Thank you for considering a contribution to js-amino! This guide explains how to:
- Get started
- Development workflow
- Get help if you encounter trouble
Before starting to work on a feature or a fix, please open an issue to discuss the use case or bug with us. This can save both you and us a lot of time. For any non-trivial change, we'll ask you to create a short design document explaining:
- Why is this change done? What's the use case?
- What test cases should it have? What could go wrong?
- How will it roughly be implemented? (We'll happily provide code pointers to save you time)
Fork repo to your account to continue work there.

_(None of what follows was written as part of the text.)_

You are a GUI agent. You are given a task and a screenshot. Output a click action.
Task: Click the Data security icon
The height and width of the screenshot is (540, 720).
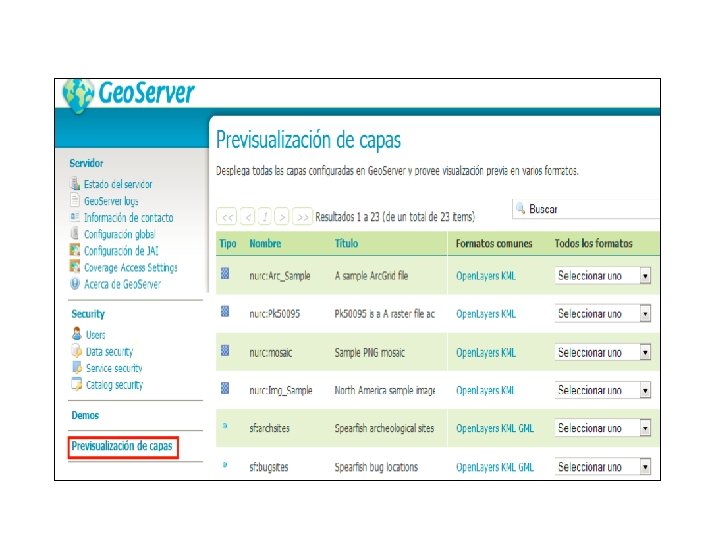tap(77, 351)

The commit messages that accompany your code changes are an important piece of documentation, please follow these guidelines when writing commit messages:
- Keep commits discrete: avoid including multiple unrelated changes in a single commit
- Keep commits self-contained: avoid spreading a single change across multiple commits. A single commit should make sense in isolation
- Include GitHub issue in the commit message on a first line at the beginning. Example:
#123 Refactor CONTRIBUTING.md
--Add Creating Commits And Writing Commit Messages Section
After you submit your pull request, a core developer will review it. It is normal that this takes several iterations, so don't get discouraged by change requests. They ensure the high quality that we all enjoy.
If you run into any trouble, please reach out to us on the issue you are working on.
We deeply appreciate your effort toward improving js-amino. For any contribution, large or small, you will be immortalized in the release notes for the version you've contributed to.